▸ **Stated goal**: Format the lines below as a JSON list of strings, one string per line and no blank lines, beginning with the first line and continuing through the line containing "pyautogui.click(x=543, y=98)".
[begin Records provided]
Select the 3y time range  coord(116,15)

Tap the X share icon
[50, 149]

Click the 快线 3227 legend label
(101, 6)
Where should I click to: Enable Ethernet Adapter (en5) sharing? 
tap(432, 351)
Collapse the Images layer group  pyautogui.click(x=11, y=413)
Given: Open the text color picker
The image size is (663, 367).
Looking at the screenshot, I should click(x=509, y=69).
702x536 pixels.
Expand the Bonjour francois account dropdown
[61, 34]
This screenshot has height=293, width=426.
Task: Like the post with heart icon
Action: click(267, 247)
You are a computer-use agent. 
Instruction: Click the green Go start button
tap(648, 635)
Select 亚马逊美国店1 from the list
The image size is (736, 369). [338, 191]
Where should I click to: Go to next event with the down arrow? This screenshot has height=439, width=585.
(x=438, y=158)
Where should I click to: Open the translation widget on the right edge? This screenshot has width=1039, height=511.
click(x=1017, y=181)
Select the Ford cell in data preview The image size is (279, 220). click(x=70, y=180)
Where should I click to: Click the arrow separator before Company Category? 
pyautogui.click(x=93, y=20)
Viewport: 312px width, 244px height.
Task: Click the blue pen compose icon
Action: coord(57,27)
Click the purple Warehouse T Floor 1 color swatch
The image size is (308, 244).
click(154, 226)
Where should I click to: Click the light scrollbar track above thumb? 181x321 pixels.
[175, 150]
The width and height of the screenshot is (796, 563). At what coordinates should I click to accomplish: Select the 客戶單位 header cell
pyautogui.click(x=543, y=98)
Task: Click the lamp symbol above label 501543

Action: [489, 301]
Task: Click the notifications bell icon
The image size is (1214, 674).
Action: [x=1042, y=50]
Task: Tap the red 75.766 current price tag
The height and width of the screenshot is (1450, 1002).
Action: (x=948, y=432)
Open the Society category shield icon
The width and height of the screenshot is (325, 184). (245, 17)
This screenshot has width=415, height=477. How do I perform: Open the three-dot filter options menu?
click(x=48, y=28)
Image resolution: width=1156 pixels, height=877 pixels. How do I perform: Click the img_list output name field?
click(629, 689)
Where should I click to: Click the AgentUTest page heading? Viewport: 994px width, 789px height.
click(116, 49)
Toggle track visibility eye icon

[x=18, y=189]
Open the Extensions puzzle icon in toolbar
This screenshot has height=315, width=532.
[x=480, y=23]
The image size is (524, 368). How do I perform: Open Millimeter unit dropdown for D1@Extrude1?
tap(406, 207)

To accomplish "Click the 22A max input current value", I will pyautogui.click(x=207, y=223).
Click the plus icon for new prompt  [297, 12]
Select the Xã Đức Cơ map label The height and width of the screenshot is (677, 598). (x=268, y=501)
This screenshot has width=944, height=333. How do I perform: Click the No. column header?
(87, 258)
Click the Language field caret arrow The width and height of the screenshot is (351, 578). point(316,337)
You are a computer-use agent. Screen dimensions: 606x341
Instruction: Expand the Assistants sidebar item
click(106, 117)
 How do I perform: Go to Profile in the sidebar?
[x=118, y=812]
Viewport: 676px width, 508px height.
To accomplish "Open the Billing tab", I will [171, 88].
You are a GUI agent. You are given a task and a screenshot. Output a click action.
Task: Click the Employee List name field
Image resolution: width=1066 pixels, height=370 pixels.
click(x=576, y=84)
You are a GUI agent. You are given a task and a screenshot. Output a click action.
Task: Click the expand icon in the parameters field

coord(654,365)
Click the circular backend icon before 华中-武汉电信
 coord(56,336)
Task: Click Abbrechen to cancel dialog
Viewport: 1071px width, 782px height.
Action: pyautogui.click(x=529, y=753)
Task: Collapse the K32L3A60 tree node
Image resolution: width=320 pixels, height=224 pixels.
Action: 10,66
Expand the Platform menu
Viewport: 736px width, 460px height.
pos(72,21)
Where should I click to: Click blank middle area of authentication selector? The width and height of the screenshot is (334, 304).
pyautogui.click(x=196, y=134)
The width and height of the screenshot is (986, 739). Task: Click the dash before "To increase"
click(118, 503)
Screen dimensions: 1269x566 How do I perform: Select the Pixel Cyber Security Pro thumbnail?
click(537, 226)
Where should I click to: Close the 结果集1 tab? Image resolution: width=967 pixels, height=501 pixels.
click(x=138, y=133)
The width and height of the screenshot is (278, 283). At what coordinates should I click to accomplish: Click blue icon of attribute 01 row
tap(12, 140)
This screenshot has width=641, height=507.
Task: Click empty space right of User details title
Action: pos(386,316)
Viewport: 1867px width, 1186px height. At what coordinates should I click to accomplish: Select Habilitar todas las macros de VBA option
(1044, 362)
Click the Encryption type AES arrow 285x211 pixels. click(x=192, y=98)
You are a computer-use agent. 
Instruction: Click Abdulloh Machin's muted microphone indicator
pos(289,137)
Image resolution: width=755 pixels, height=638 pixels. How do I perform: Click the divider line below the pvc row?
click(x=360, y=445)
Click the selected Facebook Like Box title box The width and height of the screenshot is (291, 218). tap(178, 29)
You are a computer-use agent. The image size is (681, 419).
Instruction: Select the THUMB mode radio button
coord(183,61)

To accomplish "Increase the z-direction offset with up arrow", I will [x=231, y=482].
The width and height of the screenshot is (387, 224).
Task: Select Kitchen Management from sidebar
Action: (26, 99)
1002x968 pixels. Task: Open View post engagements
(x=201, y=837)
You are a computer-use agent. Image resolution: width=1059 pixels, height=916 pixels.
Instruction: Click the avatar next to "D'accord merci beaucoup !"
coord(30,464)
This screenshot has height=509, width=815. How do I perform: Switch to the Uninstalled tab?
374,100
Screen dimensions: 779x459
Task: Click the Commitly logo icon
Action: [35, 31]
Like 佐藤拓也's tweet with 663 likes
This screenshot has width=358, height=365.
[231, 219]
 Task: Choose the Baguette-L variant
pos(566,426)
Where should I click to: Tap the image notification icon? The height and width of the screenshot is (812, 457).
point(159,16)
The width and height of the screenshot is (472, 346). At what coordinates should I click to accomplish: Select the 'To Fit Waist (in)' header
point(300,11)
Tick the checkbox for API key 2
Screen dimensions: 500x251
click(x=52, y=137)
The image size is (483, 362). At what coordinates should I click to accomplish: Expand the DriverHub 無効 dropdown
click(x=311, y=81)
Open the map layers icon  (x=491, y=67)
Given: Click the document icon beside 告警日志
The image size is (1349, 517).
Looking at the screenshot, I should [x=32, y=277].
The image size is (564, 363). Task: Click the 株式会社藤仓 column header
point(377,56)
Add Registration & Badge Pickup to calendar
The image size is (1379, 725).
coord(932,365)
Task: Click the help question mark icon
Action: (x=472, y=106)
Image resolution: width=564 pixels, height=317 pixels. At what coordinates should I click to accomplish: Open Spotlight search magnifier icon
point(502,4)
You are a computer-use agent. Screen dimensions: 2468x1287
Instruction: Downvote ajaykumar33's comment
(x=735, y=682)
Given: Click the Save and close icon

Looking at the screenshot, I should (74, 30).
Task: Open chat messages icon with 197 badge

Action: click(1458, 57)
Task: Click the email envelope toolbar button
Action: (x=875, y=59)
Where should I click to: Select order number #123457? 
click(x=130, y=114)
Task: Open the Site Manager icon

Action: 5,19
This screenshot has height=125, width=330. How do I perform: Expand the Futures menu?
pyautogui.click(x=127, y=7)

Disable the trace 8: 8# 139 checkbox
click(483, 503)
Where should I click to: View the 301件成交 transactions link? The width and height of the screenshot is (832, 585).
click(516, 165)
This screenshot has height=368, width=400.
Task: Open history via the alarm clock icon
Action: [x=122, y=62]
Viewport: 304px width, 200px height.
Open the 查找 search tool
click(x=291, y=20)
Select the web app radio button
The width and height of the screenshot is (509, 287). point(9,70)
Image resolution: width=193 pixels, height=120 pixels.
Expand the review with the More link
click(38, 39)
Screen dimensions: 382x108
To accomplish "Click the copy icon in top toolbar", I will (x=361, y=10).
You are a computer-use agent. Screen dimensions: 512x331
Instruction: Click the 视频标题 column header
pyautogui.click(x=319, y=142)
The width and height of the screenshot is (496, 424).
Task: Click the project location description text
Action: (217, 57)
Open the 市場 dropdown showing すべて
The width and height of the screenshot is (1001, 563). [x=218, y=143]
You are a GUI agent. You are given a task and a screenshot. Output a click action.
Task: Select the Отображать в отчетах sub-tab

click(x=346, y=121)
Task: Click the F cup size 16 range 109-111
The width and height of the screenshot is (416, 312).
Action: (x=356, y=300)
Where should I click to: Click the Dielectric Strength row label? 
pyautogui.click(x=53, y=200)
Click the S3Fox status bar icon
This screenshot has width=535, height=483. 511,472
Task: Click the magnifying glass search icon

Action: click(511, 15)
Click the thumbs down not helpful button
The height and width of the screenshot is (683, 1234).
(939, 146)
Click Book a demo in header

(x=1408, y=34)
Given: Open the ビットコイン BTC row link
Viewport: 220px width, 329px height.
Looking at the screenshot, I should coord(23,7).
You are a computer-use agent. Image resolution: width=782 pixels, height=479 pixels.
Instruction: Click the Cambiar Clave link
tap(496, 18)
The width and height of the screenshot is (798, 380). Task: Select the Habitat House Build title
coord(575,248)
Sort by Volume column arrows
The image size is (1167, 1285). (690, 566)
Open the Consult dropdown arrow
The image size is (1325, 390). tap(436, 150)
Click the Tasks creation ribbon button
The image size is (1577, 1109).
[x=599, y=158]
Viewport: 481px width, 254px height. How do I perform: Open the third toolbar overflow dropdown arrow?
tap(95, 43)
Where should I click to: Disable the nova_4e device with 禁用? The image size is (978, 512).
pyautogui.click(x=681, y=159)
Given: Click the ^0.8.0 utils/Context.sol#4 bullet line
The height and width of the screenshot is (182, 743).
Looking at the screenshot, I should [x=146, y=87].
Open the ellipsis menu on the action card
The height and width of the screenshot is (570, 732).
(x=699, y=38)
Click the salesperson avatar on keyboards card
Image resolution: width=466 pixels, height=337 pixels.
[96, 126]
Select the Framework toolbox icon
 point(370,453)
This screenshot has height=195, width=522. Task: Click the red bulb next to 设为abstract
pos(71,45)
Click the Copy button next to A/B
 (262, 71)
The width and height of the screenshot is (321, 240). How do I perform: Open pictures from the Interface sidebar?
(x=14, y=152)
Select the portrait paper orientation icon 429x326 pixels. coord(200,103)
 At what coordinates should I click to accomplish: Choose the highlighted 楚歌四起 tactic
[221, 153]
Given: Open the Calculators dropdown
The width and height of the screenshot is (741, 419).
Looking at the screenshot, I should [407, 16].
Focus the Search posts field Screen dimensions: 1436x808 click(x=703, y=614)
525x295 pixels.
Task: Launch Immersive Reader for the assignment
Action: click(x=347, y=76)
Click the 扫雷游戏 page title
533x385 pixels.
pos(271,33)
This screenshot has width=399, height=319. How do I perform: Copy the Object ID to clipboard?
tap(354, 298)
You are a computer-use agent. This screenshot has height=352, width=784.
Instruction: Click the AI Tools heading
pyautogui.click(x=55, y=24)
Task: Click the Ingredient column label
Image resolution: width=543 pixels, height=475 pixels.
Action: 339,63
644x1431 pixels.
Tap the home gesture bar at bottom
[end Records provided]
▸ **Answer in full**:
[
  "Select the 3y time range  coord(116,15)",
  "Tap the X share icon",
  "[50, 149]",
  "Click the 快线 3227 legend label",
  "(101, 6)",
  "Where should I click to: Enable Ethernet Adapter (en5) sharing? ",
  "tap(432, 351)",
  "Collapse the Images layer group  pyautogui.click(x=11, y=413)",
  "Given: Open the text color picker",
  "The image size is (663, 367).",
  "Looking at the screenshot, I should click(x=509, y=69).",
  "702x536 pixels.",
  "Expand the Bonjour francois account dropdown",
  "[61, 34]",
  "This screenshot has height=293, width=426.",
  "Task: Like the post with heart icon",
  "Action: click(267, 247)",
  "You are a computer-use agent. ",
  "Instruction: Click the green Go start button",
  "tap(648, 635)",
  "Select 亚马逊美国店1 from the list",
  "The image size is (736, 369). [338, 191]",
  "Where should I click to: Go to next event with the down arrow? This screenshot has height=439, width=585.",
  "(x=438, y=158)",
  "Where should I click to: Open the translation widget on the right edge? This screenshot has width=1039, height=511.",
  "click(x=1017, y=181)",
  "Select the Ford cell in data preview The image size is (279, 220). click(x=70, y=180)",
  "Where should I click to: Click the arrow separator before Company Category? ",
  "pyautogui.click(x=93, y=20)",
  "Viewport: 312px width, 244px height.",
  "Task: Click the blue pen compose icon",
  "Action: coord(57,27)",
  "Click the purple Warehouse T Floor 1 color swatch",
  "The image size is (308, 244).",
  "click(154, 226)",
  "Where should I click to: Click the light scrollbar track above thumb? 181x321 pixels.",
  "[175, 150]",
  "The width and height of the screenshot is (796, 563). At what coordinates should I click to accomplish: Select the 客戶單位 header cell",
  "pyautogui.click(x=543, y=98)"
]